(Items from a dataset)
▶

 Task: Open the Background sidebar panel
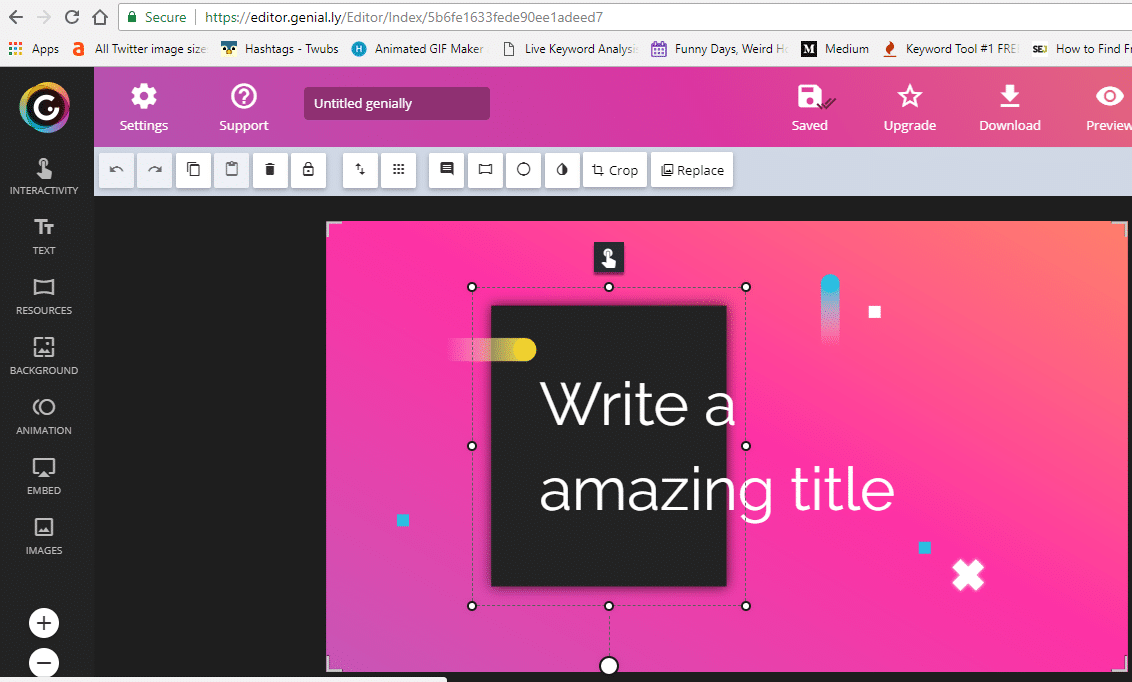point(44,356)
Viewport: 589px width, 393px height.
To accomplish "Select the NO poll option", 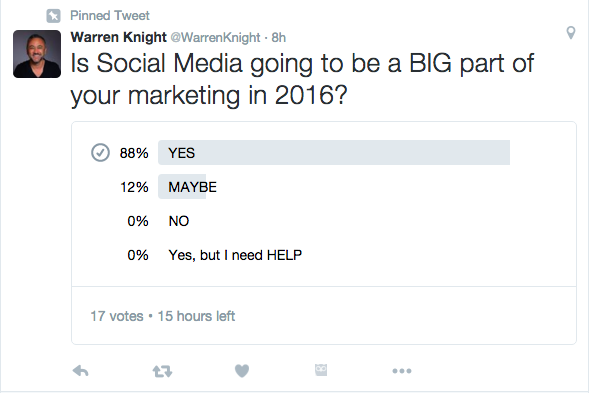I will [179, 221].
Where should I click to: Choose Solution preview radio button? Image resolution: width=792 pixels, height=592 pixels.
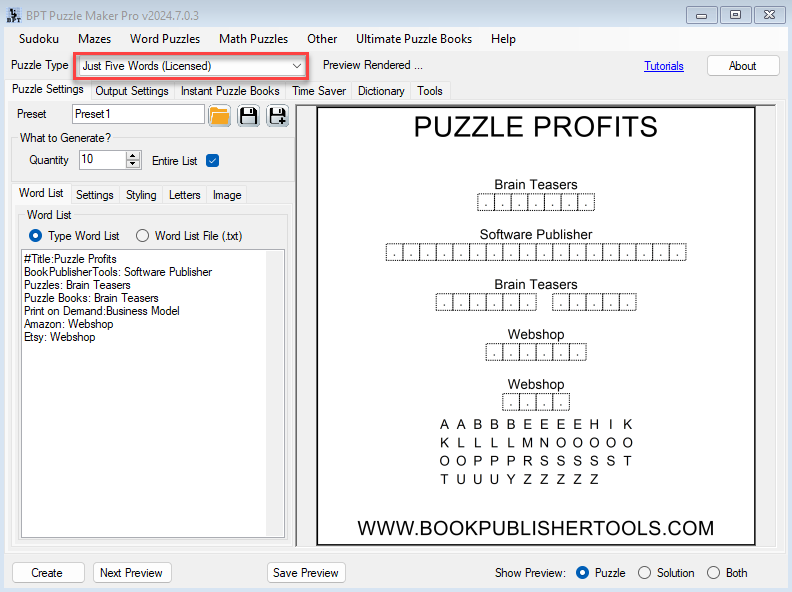click(x=644, y=573)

◀

# EXERCISE PROMPT
Transcribe every line from the one with "Where should I" to the last line of the records above, exactly, excluding pictures.

# TASK ANSWER
Where should I click to: Choose Solution preview radio button? Image resolution: width=792 pixels, height=592 pixels.
click(x=644, y=573)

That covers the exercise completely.